If the entire 2,850,000 km3 (684,000 cu mi) of ice were to melt, global sea levels would rise 7.2 m (24 ft).[2] Recently, fears have grown that continued climate change will make the Greenland Ice Sheet cross a threshold where long-term melting of the ice sheet is inevitable. Climate models project that local warming in Greenland will be 3 °C (5 °F) to 9 °C (16 °F) during this century. Ice sheet models project that such a warming would initiate the long-term melting of the ice sheet, leading to a complete melting of the ice sheet (over centuries), resulting in a global sea level rise of about 7 metres (23 ft).[6] Such a rise would inundate almost every major coastal city in the world. How fast the melt would eventually occur is a matter of discussion. According to the IPCC 2001 report,[2] such warming would, if kept from rising further after the 21st Century, result in 1 to 5 meter sea level rise over the next millennium due to Greenland ice sheet melting. Some scientists have cautioned that these rates of melting are overly optimistic as they assume a linear, rather than erratic, progression. James E. Hansen has argued that multiple positive feedbacks could lead to nonlinear ice sheet disintegration much faster than claimed by the IPCC. According to a 2007 paper, "we find no evidence of millennial lags between forcing and ice sheet response in paleoclimate data. An ice sheet response time of centuries seems probable, and we cannot rule out large changes on decadal time-scales once wide-scale surface melt is underway."[11]

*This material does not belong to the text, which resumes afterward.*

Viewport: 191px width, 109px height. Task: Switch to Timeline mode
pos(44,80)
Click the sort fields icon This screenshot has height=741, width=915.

A study published in Nature in 2013, 133 researchers analyzed a Greenland ice core from the Eemian interglacial. They concluded that GIS had been 8 degrees C warmer than today. Resulting in a thickness decrease of the northwest Greenland ice sheet by 400 ± 250 metres, reaching surface elevations 122,000 years ago of 130 ± 300 metres lower than at present.[12]

The melt zone, where summer warmth turns snow and ice into slush and melt ponds of meltwater, has been expanding at an accelerating rate in recent years. When the meltwater seeps down through cracks in the sheet, it accelerates the melting and, in some areas, allows the ice to slide more easily over the bedrock below, speeding its movement to the sea. Besides contributing to global sea level rise, the process adds freshwater to the ocean, which may disturb ocean circulation and thus regional climate.[6] In July 2012, this melt zone extended to 97 percent of the ice cover.[13] Ice cores show that events such as this occur approximately every 150 years on average. The last time a melt this large happened was in 1889. This particular melt may be part of cyclical behavior; however, Lora Koenig, a Goddard glaciologist suggested that "...if we continue to observe melting events like this in upcoming years, it will be worrisome."[14][15][16]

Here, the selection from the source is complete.